The story begins with God praising "my servant Job," and Satan sneering that Job wouldn't be so wonderful if God hadn't blessed him so much. To prove his point, Satan offers God a challenge.
"Stretch out your hand and strike everything he has, and he will surely curse you to your face" (Job 1:11).
"Very well," God says, "everything he has is in your hands, only don't lay a finger on the man himself" (verse 12).
The next day Job's enemies steal all his donkeys, oxen and camels, and kill the servants tending them; fire falls from the sky and consumes his sheep; and a windstorm demolishes the house where his 10 children are gathered, killing them all. But if Satan thought he had won the bet, he was mistaken. Job just falls to his knees and cries, "The Lord gave, and the Lord has taken away; blessed be the name of the Lord" (verse 21).
Undaunted, Satan discounts Job's first test because it only affected what he possessed. "But," he told God, "if you stretch out your hand and strike his flesh and bones he will surely curse you" (2:5). God agrees to the second challenge, too, as long as Satan spares Job's life, and immediately sores appear all over his body. He is in such agony his wife urges him to curse God and die. But Job replies, "Shall we accept good from God and not trouble" (2:9-10)?
Job's friends find him in the ash heap, rubbing pieces of broken pottery across his sores. They came to console, but turn to chiding, convinced he must have done something to bring on such misery. Loss of support from those who should love him most: curse No. 3.
Soon a younger friend arrives with his reasons for Job's predicament. Job may not have sinned already, but God sent the trials so he won't sin. Finally, God appears, discounting all their reasons and reminding them that it's no more possible for a man to understand the answers to life than for him to "lay the earth's foundation... shut the sea behind its doors... give orders to the morning, or show the dawn its place" (chapter 38).

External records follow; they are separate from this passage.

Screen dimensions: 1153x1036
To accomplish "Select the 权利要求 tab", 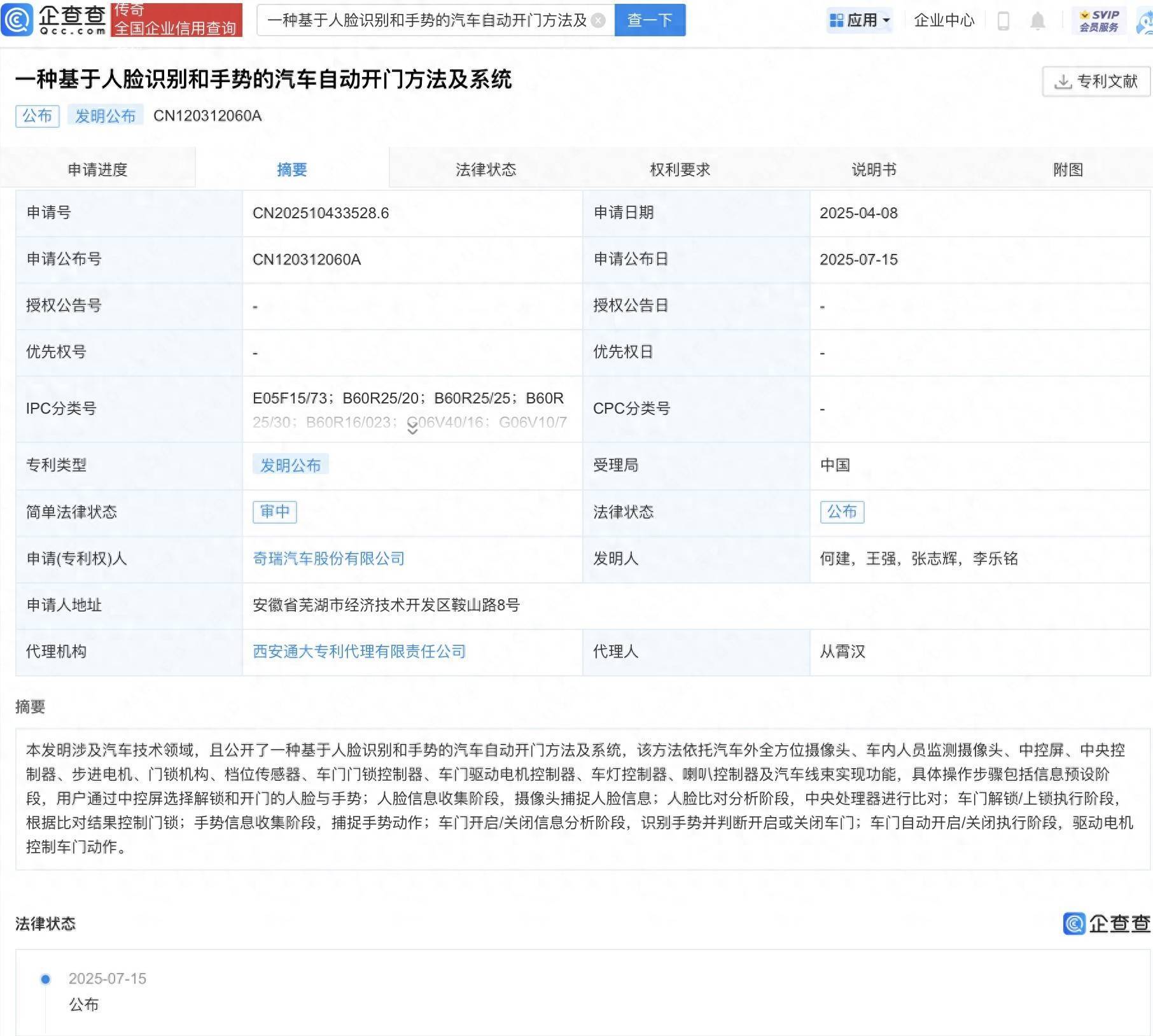I will tap(680, 169).
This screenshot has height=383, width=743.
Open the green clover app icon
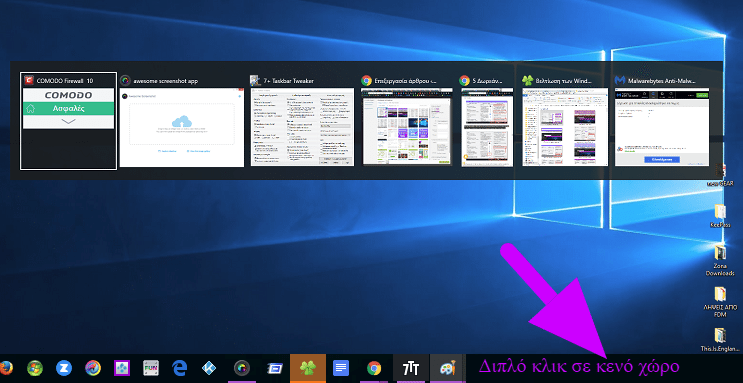pyautogui.click(x=308, y=368)
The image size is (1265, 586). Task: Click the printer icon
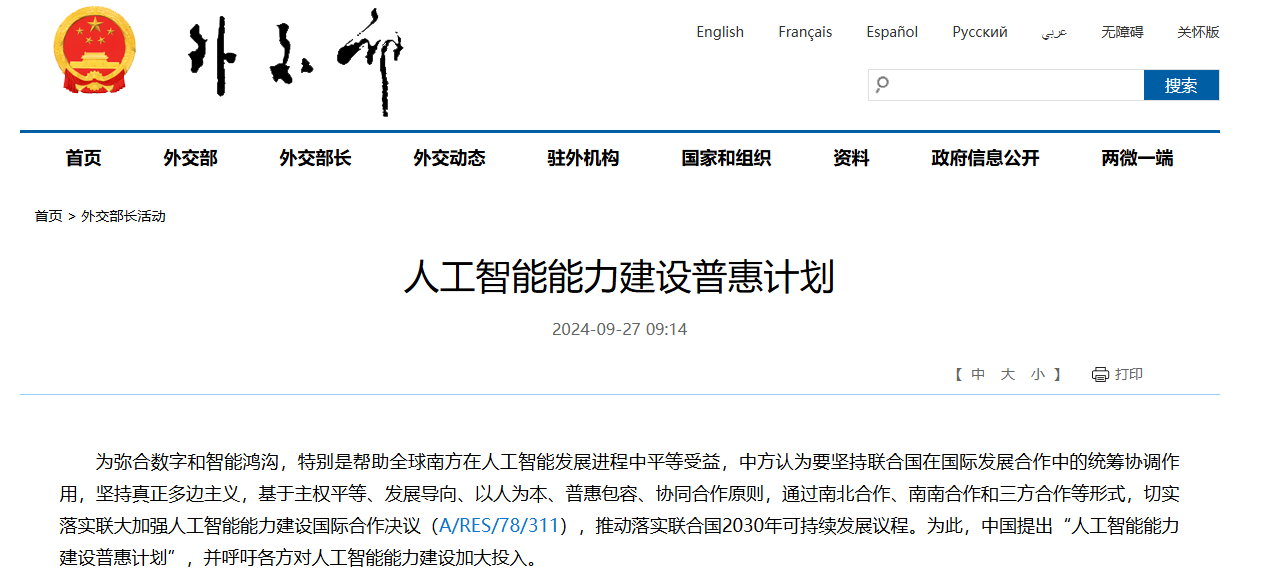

But Job is just a story -- isn't it? A literary masterpiece added to the Bible to entertain its readers? Some scholars think so, but others believe Job was a descendant of Jacob's brother, Esau, and a king in Edom, an area between Egypt and Babylon.
Mystery may surround the Book of Job, but the subject it addresses is eternal: Why does a good God let bad things happen to innocent people?
According to Eerdman's Handbook Of The Bible, the reason Job's friends -- and ours -- keep inventing answers to this question is that human minds always measure justice in human terms. In the end, Job demonstrates the difference between the temporal and the eternal when he exclaims -- and glorious voices sing to this day: "I know that my redeemer lives and that, in my flesh, I shall see God" (19:20).
As Job's story ends, his family, health and prosperity return. Our story may not end this way, at least not in this life. But today Job, and someday those who accept "the ways of God," will inhabit a place where suffering no longer exists. Then, in our painless flesh, we, too, "shall see God."